I wasn't sure my stomach could handle such a breakfast, but after a couple hours of wandering I was famished. So I stopped in a sushi place just off the market. I took a seat at the bar next to two men in tall, rubber boots who were, presumably, enjoying a meal after a hard morning's work (beer was their drink of choice).
I ordered up a big set of sushi. I love watching sushi chefs do their thing, and I had a prime seat. Sushi chefs have a swagger about them and amazing skills with a knife (how a finger placed neatly on a pile of rice hasn't ever been served I'll never know). The head chef kept peering over the glass at me as I ate, nodding approvingly at my progress and searching for my feedback.
Here's the thing, though. There were some unknowns on my plate. Sure, there were the typical tuna rolls, which I gobbled happily. And shrimp and toro nigiri - savored every bite. But to the right. To the right, there was a roll overflowing with tiny orange pods that I knew to be salmon roe but which I had successfully avoided ever before putting in my mouth. Just below that, there was some unidentifiable fish that looked unsettlingly like brain. And then there was a 7-inch slice of unagi.
Now, eel probably counts as one of my favorite creatures of the sea to eat. But typically it's charcoaled or flamed slightly on top. Not this morning. It was totally raw, which is not an issue for me normally. I eat raw fish all the time.
But this...this was so like a piece of uncooked eel.
I was surrounded by locals. The mostly endearing elderly woman to my left - she had ordered me green tea and eagerly showed me how best to dunk my sushi in the soy sauce - was staring at me and my remaining sushi as if she had bets with the others about whether I would go through with it.
I was not going to be the wimpy gaijin. I was going to eat every piece of sea thing in front of me. Salmon roe? So gross. The still unidentifiable fish? Okay, but wouldn't order it even if I did know it's name. The completely raw unagi? Swoon. It was incredibly delicious. I was sorry when the 7-inch sucker was finished.

Friday, August 17

And so it Begins

My journey begins where it all started: Japan. I came out to the tiny southern island of Okinawa in June 2006 for a 13-month reporting contract with Stars and Stripes. Now, as I leave employment behind, I head first to Tokyo and Kyoto to kick off my backpacking odyssey.

From Japan I go to India. But that's where my known itinerary ends. I'll likely travel in the most logical eastern geographical direction - returning eventually to Japan for a flight to the US - but I have no real plans. Oh, the intoxicating freedom. I'll country hop on whim, staying for as little or as long as I like (well, as long as my visa will let me). In Vietnam this spring for a two-week vacation, I met a Brit who was touring Asia. He said he stayed in Goa, India for 16 days because he had a good book to read. That's the kind of traveling I'll be doing.

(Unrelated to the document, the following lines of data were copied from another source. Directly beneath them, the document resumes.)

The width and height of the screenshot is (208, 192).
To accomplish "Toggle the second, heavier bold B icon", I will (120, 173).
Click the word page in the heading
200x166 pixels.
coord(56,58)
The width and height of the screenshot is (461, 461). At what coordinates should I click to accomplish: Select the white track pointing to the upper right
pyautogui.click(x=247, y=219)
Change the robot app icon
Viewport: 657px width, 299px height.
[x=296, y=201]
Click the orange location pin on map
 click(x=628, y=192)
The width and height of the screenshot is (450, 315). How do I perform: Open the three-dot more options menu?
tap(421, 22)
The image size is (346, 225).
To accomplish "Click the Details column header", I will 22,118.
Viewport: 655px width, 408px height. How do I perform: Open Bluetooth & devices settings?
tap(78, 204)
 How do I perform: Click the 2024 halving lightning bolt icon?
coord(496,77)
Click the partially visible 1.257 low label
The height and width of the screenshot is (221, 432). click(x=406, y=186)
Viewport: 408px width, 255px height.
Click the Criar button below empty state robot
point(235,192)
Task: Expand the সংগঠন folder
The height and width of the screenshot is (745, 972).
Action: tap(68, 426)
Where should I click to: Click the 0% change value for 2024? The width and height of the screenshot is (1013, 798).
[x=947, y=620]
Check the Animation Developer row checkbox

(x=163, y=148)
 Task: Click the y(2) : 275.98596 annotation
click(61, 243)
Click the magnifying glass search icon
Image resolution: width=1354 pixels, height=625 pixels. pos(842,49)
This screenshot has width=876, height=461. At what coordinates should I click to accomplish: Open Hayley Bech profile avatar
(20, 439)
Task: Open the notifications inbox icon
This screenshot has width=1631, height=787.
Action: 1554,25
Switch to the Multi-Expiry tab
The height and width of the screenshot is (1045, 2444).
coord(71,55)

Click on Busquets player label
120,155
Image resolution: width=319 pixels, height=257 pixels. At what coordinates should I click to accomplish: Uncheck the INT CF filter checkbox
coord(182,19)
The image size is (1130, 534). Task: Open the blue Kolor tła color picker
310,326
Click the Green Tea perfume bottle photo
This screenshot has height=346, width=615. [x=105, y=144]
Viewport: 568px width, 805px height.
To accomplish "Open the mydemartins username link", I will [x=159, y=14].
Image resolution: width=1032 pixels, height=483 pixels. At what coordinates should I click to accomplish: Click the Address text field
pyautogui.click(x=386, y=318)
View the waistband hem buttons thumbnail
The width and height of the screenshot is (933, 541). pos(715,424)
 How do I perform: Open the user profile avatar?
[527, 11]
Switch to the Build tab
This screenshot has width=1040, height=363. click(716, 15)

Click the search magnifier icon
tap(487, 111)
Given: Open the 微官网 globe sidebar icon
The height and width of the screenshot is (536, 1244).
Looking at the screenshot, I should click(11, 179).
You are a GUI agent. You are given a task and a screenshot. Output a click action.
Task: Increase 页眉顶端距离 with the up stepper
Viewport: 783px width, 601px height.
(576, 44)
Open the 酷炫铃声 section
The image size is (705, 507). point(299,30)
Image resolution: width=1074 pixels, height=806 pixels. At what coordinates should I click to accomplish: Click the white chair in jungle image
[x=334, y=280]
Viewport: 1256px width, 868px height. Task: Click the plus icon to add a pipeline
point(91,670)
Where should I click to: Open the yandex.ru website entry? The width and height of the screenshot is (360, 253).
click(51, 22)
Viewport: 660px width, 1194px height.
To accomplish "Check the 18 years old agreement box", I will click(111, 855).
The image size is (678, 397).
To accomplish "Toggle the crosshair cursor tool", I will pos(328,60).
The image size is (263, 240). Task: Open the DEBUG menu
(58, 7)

Although I spent the last six weeks bumming around Okinawa without a job and fully embracing unemployment, I have found it's hard to turn off my reporter eye and turn down a story. So I'll be writing and shooting the occasional freelance article while I travel, covering, perhaps, events such as the UN Conference on Climate Change in December to be held on the lovely Indonesian island of Bali.

So...welcome, enjoy and please feel free to comment. There's - hopefully - a splendidly bumpy road ahead.